La fotografia di Georges Périnal è emotiva e sempre legata alla dimensione psicologica dei personaggi e al fluire del racconto. Tra colori vivaci e brillanti e inquadrature che colgono la vita e l’energia di Bagdad, ricolma di spezie, tessuti pregiati e poveri mendicanti dal viso scavato e bruciato, si passa alla ricchezza solitaria del principe Ahmed e della sua reggia da sogno, sempre sotto gli occhi vigili e terrificanti del grande Veidt (il cui volto ne L’uomo che Ride del 1928 è stato di grande ispirazione per il Joker della DC Comics), la cui aurea oscura letteralmente i colori e inietta nelle inquadrature tutta la crudeltà e l’odio di cui è capace.

Le scenografie di Vincent Korda sono immense, ci regalano panorami mozzafiato di Bagdad, una città viva, vibrante e rumorosa baciata dal sole, col suo castello ricco di stanze variopinte e stracolme di decorazioni, che rivaleggiano con quelle ancora più maestose del tempio nascosto tra le vette dell’Asia (Xanadu?), dove capeggia la statua di un Buddha dall’occhio magico.

Come se non bastasse però gli effetti speciali di Lawrence W. Butler e Jack Whitney hanno permesso al film di trascendere la propria epoca e giungere ai giorni nostri come uno dei diamanti più brillanti della storia del cinema.
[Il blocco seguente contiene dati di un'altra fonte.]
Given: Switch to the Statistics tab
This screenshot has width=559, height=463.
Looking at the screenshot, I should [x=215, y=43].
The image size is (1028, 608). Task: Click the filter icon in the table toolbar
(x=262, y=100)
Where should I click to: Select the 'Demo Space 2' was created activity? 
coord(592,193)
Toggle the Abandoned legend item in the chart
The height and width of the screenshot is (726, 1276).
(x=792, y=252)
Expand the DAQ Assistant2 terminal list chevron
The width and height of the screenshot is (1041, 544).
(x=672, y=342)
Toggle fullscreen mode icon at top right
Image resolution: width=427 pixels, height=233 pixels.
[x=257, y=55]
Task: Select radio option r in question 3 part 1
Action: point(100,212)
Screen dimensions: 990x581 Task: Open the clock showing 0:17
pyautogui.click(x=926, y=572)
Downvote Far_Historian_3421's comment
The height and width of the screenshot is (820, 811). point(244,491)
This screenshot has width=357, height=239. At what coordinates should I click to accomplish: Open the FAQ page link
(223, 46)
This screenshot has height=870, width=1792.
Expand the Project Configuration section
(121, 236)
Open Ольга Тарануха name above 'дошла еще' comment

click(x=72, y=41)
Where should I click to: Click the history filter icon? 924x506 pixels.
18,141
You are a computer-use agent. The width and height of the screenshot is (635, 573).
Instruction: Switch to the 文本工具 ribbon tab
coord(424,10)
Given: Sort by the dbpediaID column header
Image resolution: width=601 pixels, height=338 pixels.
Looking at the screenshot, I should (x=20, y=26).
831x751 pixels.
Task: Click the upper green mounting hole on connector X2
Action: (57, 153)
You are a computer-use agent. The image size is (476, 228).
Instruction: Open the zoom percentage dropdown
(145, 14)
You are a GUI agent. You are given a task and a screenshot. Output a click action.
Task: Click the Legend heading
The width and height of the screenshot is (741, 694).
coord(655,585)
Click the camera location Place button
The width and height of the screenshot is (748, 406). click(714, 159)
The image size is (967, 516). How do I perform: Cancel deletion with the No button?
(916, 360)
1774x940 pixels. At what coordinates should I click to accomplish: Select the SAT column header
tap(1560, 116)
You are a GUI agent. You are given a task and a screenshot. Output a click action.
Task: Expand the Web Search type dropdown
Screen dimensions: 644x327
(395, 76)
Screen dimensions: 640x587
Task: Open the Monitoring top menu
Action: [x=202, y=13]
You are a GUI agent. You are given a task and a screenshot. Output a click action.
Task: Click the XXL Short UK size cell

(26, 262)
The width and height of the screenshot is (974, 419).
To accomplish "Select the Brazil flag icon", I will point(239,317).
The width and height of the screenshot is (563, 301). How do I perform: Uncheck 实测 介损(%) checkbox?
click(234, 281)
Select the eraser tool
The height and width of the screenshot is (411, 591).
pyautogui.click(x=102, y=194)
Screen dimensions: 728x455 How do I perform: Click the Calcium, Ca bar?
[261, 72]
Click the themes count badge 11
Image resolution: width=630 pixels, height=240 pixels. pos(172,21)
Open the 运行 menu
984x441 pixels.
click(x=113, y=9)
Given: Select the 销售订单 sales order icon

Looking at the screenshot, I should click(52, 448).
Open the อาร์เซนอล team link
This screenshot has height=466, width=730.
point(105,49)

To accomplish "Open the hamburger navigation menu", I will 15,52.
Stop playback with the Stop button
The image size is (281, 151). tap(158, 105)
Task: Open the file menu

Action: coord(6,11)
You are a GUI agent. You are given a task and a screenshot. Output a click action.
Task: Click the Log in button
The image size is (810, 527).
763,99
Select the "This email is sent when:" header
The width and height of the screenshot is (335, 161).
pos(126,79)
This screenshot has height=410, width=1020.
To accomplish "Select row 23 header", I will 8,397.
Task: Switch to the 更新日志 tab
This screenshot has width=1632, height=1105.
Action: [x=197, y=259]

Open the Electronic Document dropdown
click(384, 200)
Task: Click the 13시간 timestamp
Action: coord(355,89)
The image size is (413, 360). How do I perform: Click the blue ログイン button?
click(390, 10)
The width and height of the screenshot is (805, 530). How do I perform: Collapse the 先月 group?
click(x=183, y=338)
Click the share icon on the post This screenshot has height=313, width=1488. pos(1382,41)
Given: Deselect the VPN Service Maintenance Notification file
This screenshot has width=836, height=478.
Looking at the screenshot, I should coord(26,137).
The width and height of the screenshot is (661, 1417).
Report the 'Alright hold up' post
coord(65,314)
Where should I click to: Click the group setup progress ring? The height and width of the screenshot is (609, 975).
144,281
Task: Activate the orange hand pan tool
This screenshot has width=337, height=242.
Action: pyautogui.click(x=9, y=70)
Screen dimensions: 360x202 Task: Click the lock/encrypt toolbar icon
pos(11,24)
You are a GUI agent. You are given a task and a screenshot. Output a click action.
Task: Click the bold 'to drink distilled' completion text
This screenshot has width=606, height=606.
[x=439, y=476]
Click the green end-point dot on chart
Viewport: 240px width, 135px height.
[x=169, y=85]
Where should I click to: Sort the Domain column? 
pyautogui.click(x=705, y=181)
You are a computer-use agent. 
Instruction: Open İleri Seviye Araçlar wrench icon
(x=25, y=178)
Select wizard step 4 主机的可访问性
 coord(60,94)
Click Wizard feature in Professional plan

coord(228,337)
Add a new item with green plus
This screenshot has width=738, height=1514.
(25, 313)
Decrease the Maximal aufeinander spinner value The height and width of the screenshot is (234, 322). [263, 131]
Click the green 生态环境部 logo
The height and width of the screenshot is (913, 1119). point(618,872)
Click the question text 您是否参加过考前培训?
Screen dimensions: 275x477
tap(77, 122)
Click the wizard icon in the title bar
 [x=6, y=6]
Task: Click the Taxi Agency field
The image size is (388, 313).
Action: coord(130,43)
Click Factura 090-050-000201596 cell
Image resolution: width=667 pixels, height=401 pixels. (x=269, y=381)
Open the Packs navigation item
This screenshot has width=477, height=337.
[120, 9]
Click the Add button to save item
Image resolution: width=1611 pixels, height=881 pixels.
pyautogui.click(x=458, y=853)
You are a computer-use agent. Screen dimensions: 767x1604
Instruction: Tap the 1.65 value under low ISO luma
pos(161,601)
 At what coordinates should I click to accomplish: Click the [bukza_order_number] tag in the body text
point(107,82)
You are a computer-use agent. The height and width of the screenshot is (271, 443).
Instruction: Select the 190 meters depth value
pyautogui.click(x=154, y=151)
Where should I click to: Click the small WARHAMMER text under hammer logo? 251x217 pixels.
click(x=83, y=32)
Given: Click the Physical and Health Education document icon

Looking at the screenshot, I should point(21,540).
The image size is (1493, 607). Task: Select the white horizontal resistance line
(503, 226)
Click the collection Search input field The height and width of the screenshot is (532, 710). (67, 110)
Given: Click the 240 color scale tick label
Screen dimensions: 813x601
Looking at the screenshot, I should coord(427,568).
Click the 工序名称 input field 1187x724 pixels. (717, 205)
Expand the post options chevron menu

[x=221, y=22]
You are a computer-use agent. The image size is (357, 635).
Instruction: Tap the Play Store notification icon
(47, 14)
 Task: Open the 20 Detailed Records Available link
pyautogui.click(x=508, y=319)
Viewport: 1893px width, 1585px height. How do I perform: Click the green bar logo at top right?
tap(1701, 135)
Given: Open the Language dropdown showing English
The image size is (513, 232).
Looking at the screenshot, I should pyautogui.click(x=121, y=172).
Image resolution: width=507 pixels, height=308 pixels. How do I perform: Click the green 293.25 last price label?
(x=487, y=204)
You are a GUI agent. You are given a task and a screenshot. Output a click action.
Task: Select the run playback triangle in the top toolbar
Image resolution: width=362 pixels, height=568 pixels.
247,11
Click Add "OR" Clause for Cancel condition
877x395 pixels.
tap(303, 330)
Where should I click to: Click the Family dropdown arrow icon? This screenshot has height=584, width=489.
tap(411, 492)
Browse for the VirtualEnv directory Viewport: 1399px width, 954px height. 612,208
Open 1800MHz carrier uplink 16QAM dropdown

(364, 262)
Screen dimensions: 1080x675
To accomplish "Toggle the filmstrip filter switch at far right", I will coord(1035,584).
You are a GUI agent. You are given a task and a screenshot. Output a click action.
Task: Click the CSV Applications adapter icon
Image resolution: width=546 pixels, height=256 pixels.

Qui per la prima volta si utilizza il blue-screen, ancora agli albori, per le scene del cavallo meccanico (chiaro riferimento al racconto Storia del Cavallo d’Ebano), del tappeto volante e del genio (qua invece si prede a piene mani da Storia di Aladino e della Lampada Incantata). Si fa un ampio uso di modellini, pupazzi, fondali e altre genialate (come quella della dea Khali interpretata dalla splendida Mary Morris). Si può tranquillamente affermare che senza Il Ladro di Bagdad non ci sarebbe stato alcun Guerre Stellari, e forse nessun film fantastico che oggi noi diamo per scontato.

Se amate i film, Il Ladro di Bagdad è uno di quei classici intramontabili da vedere per capire cosa sia stato, cos’è, e cosa ancora può essere quel grande spettacolo chiamato Cinema.